• TASK INSTRUCTIONS
Of all the entries below, retype only the lines from the one with "Gunfinder Magazin (388, 2442)" through the one with "เลื่อนลงด้านล่าง (22, 199)", exactly as they appear.

• THE DATA
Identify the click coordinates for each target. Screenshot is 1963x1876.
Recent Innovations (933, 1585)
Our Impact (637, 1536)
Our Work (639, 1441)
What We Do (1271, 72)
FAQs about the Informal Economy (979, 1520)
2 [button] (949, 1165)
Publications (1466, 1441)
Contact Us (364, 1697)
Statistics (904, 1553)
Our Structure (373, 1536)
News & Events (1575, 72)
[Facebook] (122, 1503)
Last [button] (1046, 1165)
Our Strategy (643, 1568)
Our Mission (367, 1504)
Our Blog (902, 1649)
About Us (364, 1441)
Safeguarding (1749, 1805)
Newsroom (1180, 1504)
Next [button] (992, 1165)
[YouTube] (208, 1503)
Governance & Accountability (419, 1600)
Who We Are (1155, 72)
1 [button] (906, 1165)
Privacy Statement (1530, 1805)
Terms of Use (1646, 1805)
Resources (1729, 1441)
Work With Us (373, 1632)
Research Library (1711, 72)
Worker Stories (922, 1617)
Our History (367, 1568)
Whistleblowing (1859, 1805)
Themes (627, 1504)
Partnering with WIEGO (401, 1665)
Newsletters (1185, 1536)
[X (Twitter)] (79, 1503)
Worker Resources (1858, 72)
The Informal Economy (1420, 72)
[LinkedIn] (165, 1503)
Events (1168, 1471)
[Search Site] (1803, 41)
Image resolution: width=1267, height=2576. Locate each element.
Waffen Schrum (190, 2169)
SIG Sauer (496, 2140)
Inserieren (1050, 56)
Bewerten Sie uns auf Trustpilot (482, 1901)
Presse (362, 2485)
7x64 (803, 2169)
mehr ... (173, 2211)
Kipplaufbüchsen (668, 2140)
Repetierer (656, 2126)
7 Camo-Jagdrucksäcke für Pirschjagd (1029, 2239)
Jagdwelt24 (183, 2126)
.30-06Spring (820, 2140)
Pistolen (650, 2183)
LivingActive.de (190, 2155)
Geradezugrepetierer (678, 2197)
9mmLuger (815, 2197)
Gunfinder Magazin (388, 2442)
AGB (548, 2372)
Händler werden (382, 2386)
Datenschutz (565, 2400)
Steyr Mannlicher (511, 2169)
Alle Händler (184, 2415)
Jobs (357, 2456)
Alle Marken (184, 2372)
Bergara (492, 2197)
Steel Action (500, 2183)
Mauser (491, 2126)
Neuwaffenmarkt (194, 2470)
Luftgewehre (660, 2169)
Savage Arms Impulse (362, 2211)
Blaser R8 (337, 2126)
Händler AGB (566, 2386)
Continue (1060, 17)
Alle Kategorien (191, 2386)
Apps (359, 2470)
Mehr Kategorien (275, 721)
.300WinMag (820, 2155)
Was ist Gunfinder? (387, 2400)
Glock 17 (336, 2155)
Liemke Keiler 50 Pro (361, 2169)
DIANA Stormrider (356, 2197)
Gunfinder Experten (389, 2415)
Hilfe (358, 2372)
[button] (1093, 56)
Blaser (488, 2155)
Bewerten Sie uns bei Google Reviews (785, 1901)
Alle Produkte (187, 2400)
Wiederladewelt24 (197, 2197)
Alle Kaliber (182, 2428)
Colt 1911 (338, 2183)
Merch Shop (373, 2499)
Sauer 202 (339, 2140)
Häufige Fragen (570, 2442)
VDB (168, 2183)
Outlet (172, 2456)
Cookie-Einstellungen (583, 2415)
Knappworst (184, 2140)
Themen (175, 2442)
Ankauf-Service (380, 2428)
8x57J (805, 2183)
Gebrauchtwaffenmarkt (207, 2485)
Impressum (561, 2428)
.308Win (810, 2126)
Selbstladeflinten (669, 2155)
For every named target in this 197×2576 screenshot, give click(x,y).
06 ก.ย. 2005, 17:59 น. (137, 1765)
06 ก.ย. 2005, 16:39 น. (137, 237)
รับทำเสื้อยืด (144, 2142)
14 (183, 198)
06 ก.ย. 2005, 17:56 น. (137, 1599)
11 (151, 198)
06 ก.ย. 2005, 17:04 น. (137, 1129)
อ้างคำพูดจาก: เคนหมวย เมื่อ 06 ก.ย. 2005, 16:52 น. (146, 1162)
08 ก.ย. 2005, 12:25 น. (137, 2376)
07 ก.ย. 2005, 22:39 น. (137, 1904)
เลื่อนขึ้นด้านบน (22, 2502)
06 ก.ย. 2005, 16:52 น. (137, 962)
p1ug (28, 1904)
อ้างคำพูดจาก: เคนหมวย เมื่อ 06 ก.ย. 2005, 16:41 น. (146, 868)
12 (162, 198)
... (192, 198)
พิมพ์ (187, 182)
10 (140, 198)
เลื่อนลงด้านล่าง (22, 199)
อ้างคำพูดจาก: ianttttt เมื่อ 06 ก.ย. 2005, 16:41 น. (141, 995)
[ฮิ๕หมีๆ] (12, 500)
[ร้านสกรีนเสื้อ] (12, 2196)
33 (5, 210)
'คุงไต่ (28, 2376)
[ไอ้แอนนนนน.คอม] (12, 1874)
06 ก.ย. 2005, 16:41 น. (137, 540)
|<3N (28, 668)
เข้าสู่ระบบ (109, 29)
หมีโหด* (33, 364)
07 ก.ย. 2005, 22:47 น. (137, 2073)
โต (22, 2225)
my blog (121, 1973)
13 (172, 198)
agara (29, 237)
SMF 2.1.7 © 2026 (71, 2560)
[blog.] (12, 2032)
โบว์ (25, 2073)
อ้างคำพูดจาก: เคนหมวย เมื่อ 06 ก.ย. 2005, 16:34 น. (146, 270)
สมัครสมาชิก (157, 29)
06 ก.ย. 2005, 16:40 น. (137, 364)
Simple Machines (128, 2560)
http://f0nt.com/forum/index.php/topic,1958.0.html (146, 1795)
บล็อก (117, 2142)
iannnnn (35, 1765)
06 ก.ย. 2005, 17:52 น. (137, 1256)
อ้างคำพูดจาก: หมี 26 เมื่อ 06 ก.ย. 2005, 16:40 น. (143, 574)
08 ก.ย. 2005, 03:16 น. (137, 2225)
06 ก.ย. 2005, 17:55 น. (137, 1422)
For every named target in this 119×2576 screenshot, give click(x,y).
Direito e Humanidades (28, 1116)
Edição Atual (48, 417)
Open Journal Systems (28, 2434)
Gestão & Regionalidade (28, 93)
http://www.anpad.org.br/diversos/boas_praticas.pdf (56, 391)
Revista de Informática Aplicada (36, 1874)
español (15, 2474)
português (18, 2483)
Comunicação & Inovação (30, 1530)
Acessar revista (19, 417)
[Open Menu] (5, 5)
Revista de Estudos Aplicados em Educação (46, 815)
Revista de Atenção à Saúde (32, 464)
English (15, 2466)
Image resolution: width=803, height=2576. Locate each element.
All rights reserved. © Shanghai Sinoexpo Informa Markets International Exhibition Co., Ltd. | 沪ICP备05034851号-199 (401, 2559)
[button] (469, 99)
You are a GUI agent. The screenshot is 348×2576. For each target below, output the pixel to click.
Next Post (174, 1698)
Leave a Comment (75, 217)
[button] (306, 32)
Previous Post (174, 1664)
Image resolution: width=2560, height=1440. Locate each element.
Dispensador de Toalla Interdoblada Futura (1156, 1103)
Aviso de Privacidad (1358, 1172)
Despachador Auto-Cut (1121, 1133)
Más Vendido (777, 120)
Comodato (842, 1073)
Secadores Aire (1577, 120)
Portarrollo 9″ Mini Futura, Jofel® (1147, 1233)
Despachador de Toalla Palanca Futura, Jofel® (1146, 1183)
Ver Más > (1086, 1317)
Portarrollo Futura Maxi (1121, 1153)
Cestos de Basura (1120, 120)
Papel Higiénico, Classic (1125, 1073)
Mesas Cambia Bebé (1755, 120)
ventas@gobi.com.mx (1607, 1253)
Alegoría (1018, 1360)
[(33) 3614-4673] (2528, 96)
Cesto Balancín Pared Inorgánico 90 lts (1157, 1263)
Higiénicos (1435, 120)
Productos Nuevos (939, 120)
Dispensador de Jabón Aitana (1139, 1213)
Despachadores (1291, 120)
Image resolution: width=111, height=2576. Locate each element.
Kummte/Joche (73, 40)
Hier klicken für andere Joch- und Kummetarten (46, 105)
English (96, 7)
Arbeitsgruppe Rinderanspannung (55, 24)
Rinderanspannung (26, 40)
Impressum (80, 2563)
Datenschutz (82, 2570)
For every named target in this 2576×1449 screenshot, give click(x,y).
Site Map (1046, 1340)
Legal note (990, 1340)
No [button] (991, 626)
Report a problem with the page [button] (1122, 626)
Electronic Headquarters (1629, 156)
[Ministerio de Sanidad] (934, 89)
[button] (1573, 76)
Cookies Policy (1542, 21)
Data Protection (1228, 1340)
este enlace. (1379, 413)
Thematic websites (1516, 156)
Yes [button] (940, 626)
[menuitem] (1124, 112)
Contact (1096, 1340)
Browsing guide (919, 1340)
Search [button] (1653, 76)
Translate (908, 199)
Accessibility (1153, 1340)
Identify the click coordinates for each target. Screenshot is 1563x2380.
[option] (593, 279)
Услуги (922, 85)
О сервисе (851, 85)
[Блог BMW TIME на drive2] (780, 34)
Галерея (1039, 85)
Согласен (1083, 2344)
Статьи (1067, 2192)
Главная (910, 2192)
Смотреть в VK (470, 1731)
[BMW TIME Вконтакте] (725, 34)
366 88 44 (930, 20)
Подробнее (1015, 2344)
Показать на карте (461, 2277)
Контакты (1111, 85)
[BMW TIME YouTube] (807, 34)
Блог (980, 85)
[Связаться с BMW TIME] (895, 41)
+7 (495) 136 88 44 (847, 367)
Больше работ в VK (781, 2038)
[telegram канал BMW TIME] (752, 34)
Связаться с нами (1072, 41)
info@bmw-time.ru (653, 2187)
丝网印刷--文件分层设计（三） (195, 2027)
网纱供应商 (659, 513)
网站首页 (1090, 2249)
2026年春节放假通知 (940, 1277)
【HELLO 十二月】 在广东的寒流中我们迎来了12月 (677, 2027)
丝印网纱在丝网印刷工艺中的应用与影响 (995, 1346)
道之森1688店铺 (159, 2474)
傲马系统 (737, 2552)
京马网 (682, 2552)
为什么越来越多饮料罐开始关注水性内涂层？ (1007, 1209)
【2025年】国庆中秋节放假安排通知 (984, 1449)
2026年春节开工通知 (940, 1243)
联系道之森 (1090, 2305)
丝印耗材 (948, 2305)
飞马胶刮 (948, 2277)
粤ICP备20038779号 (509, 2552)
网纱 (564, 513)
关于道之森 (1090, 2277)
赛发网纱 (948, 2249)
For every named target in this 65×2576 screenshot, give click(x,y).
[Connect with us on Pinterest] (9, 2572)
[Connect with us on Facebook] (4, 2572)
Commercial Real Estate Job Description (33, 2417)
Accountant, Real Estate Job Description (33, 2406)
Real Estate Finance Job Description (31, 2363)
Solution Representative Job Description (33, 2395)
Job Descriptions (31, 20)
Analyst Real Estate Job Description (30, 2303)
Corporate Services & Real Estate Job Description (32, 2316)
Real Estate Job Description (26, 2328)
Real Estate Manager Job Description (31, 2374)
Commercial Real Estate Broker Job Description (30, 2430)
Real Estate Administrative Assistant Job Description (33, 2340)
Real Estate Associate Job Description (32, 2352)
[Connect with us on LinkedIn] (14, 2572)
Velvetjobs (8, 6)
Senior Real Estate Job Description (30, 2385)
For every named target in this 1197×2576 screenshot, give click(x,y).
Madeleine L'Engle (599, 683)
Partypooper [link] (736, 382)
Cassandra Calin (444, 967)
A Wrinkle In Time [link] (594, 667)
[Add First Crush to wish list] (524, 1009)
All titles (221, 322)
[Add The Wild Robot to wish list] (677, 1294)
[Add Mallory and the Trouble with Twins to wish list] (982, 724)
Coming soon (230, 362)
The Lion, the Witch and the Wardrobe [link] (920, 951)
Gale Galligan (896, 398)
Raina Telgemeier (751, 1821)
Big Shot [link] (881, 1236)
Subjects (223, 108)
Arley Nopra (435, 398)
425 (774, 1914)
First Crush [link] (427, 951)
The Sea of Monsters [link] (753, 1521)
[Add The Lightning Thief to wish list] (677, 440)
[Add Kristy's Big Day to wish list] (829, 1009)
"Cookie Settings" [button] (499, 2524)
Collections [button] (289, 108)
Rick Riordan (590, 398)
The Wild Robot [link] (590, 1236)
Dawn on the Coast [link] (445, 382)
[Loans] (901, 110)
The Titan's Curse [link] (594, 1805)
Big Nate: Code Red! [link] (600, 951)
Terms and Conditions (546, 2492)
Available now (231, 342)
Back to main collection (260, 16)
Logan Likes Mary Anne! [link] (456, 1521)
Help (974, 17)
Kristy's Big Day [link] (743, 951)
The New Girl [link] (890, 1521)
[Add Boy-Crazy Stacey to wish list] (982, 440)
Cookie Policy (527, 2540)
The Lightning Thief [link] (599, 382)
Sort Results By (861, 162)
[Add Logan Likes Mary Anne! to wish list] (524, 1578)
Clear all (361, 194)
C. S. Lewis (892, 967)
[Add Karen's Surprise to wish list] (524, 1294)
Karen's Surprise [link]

• EXPECTED ANSWER
Gunfinder Magazin (388, 2442)
AGB (548, 2372)
Händler werden (382, 2386)
Datenschutz (565, 2400)
Steyr Mannlicher (511, 2169)
Alle Händler (184, 2415)
Jobs (357, 2456)
Alle Marken (184, 2372)
Bergara (492, 2197)
Steel Action (500, 2183)
Mauser (491, 2126)
Neuwaffenmarkt (194, 2470)
Luftgewehre (660, 2169)
Savage Arms Impulse (362, 2211)
Blaser R8 (337, 2126)
Händler AGB (566, 2386)
Continue (1060, 17)
Alle Kategorien (191, 2386)
Apps (359, 2470)
Mehr Kategorien (275, 721)
.300WinMag (820, 2155)
Was ist Gunfinder? (387, 2400)
Glock 17 (336, 2155)
Liemke Keiler 50 Pro (361, 2169)
DIANA Stormrider (356, 2197)
Gunfinder Experten (389, 2415)
Hilfe (358, 2372)
[button] (1093, 56)
Blaser (488, 2155)
Bewerten Sie uns bei Google Reviews (785, 1901)
Alle Produkte (187, 2400)
Wiederladewelt24 (197, 2197)
Alle Kaliber (182, 2428)
Colt 1911 (338, 2183)
Merch Shop (373, 2499)
Sauer 202 (339, 2140)
Häufige Fragen (570, 2442)
VDB (168, 2183)
Outlet (172, 2456)
Cookie-Einstellungen (583, 2415)
Knappworst (184, 2140)
Themen (175, 2442)
Ankauf-Service (380, 2428)
8x57J (805, 2183)
Gebrauchtwaffenmarkt (207, 2485)
Impressum (561, 2428)
.308Win (810, 2126)
Selbstladeflinten (669, 2155)
For every named target in this 197×2576 screenshot, give click(x,y).
06 ก.ย. 2005, 17:59 น. (137, 1765)
06 ก.ย. 2005, 16:39 น. (137, 237)
รับทำเสื้อยืด (144, 2142)
14 (183, 198)
06 ก.ย. 2005, 17:56 น. (137, 1599)
11 (151, 198)
06 ก.ย. 2005, 17:04 น. (137, 1129)
อ้างคำพูดจาก: เคนหมวย เมื่อ 06 ก.ย. 2005, 16:52 น. (146, 1162)
08 ก.ย. 2005, 12:25 น. (137, 2376)
07 ก.ย. 2005, 22:39 น. (137, 1904)
เลื่อนขึ้นด้านบน (22, 2502)
06 ก.ย. 2005, 16:52 น. (137, 962)
p1ug (28, 1904)
อ้างคำพูดจาก: เคนหมวย เมื่อ 06 ก.ย. 2005, 16:41 น. (146, 868)
12 (162, 198)
... (192, 198)
พิมพ์ (187, 182)
10 (140, 198)
เลื่อนลงด้านล่าง (22, 199)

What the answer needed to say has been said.